⟨

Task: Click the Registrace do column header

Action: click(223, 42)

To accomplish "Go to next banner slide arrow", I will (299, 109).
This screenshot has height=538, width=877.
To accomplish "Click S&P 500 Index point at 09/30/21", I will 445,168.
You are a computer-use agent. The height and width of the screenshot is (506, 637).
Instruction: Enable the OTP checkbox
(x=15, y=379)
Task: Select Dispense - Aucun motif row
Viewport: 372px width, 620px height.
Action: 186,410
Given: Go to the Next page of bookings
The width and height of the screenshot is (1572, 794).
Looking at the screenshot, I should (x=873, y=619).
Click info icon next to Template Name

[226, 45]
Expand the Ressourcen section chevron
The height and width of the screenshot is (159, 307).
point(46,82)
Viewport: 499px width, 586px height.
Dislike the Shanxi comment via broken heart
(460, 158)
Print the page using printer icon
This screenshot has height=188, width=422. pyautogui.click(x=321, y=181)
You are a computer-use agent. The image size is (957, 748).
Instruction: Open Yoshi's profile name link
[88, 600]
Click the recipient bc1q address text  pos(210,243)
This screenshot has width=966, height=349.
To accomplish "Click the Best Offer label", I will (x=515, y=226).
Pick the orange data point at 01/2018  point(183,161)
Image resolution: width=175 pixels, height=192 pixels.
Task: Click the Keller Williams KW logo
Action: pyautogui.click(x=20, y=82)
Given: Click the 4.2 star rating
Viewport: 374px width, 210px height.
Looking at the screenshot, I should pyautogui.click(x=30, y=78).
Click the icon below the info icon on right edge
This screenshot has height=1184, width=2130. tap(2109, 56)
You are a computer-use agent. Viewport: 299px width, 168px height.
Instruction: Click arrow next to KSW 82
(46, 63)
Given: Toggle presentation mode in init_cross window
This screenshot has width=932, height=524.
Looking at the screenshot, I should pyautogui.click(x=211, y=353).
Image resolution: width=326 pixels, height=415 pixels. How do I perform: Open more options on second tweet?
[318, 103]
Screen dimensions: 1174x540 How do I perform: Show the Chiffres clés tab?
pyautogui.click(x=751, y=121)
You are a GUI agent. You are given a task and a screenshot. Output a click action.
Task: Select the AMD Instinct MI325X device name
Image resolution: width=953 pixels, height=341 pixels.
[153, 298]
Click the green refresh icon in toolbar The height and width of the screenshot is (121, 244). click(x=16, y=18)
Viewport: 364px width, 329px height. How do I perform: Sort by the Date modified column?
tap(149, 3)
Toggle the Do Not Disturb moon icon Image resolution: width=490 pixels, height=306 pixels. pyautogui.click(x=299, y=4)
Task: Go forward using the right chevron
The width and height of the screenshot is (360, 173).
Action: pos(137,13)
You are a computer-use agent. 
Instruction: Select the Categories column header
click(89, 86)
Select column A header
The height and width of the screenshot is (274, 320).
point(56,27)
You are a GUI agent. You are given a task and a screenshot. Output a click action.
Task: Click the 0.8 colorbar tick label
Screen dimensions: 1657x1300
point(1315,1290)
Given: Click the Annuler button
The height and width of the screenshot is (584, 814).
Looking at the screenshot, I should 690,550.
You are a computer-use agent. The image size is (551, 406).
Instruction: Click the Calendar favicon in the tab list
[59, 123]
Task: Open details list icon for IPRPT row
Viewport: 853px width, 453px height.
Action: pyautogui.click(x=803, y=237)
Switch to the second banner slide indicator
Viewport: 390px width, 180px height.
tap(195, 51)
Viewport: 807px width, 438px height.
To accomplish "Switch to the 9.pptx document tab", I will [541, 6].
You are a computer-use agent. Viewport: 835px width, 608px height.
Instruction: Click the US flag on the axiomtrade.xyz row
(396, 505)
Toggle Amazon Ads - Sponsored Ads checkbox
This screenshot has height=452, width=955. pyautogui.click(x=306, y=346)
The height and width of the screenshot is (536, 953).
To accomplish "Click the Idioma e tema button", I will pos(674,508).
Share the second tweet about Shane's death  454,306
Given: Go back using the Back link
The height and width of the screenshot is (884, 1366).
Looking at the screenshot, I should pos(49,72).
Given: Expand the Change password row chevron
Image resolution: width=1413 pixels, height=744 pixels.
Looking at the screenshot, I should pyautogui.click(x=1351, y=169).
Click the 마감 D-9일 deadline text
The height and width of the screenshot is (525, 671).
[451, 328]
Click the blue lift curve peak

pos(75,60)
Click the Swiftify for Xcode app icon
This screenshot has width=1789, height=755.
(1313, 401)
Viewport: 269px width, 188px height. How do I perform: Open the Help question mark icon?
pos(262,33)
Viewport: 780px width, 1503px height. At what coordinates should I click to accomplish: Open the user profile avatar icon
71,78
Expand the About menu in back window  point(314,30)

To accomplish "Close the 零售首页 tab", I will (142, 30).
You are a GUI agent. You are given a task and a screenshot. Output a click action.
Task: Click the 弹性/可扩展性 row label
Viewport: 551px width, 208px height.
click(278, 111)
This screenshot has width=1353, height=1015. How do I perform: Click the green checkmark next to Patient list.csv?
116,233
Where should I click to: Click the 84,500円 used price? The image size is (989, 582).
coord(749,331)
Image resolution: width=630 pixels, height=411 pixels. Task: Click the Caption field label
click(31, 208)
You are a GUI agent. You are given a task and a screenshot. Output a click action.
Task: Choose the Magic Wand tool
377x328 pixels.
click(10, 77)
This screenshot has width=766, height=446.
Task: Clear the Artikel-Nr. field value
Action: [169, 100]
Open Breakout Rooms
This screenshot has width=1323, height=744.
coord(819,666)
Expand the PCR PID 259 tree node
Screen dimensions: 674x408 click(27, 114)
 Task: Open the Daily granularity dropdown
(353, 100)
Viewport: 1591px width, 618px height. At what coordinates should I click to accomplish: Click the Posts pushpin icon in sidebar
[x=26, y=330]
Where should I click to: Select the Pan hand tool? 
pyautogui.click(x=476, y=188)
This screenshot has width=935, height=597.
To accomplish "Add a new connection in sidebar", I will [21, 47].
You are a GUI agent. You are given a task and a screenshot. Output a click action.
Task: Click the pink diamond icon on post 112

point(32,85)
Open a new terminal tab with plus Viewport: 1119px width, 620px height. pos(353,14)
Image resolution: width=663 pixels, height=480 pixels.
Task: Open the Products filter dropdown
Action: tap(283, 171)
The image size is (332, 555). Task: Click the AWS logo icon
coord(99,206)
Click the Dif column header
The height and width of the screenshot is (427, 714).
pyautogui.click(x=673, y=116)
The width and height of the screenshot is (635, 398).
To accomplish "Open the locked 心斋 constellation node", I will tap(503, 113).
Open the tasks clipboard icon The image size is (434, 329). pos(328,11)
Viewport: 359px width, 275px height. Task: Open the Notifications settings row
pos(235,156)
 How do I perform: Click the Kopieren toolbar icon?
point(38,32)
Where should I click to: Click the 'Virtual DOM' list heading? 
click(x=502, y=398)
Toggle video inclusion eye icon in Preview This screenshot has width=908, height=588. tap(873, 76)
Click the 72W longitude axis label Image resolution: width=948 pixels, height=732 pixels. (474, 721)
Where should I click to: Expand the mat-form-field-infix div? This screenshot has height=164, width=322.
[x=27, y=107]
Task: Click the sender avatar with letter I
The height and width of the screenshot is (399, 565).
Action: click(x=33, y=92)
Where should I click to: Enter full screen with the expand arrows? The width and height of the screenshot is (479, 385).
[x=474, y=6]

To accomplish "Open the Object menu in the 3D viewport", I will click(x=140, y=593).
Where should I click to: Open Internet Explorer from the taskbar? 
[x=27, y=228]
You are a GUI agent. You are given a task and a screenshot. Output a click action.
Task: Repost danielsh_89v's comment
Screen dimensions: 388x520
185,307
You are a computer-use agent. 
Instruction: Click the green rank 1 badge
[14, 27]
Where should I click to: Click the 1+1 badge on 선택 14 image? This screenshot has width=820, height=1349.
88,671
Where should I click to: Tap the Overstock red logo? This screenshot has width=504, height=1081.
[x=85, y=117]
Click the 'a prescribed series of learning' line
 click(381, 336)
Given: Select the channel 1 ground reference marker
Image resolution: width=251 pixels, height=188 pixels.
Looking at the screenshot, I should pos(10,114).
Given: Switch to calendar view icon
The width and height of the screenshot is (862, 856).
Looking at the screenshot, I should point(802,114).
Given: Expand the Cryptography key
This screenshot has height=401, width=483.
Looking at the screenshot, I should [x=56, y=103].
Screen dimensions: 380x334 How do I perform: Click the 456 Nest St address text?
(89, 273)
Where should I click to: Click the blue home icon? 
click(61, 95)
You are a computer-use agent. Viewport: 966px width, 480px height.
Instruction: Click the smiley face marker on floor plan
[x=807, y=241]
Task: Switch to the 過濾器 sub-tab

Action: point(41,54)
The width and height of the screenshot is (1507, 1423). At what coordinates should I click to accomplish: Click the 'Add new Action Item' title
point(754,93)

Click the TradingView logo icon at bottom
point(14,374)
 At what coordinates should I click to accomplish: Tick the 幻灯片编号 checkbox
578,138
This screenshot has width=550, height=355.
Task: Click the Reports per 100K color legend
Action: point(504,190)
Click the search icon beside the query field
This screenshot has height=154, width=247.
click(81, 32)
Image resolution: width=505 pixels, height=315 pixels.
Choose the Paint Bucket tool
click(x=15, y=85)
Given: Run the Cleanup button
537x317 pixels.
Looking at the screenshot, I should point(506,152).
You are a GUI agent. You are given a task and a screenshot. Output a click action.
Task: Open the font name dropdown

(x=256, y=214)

⟩

Copy out every line from the rows above that contains the word "avatar".

# ANSWER IN FULL:
Viewport: 780px width, 1503px height. At what coordinates should I click to accomplish: Open the user profile avatar icon
Task: Click the sender avatar with letter I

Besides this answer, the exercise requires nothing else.